ゼレズニーのすごさはブロック脚が過伸展したときにもまだ右腕が大きく後ろに残っていることです。ディーンよりも、もっと残っている。ゼレズニーの腕は粘ってやりを弾きます。自分も弾く感じはあるのですが、あそこまで粘る感じを出せたことがありません。村上さんもディーンもやっている技術は、最終的に上記のような腕の残しに、右脚の接地がしっかりした中で左膝の伸び(安定したブロック脚)ができることに集約していくはずです」

 荒井がブロック脚のヒザが一番伸びていたのは、78mを超えた2008年以降ではなく、2005年だったという。自己記録を前年までの69mから75mに伸ばし、日本選手権にも初めて出ることができた。記録は伸びたが体への負担が大きく、翌2006年は腰を痛め73m台にとどまった。
 どんな技術も、体ができて初めて行うことができる。技術的に優れていると言われる荒井だが、技術だけが先行しているわけではない。
 それでも技術ができるようになれば、体力面をカバーすることができるようになるのは確かである。
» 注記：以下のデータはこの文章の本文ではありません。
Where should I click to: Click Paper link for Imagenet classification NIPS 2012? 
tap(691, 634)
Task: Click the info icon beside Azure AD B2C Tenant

 荒井はゼレズニーの技術を「8割以上はできないと80mは超えられない」と考えている。「村上さんやディーンは50%でも80mを投げられるレベルにあると思います」
 野球のボールを投げたときの球速と、助走なしの立ち投げのデータと、やり投の記録を比較すると荒井の言っていることがわかる。

【3人の球速と立ち投げのデータ】
  球速 立ち投げ 自己記録 自己記録/立ち投げ
村上幸史 150km/h 69m 83m95 1.22
ディーン元気 140km/h(おおよそ) 60m(おおよそ) 84m28 1.41
荒井謙 130km/h(おおよそ) 52m 79m90 1.53

 助走なしの投げではやはり、村上が一番強い。マカロフ(ロシア。自己記録92m61)が立ち投げで70m以上を投げたことがあるらしいが、ゼレズニーでさえ60m台だった。
 だが、ゼレズニーはワンクロスをつけると一気に記録が伸びたという。その場での投げと、助走の付くやり投は明らかに違う種目ということだろう。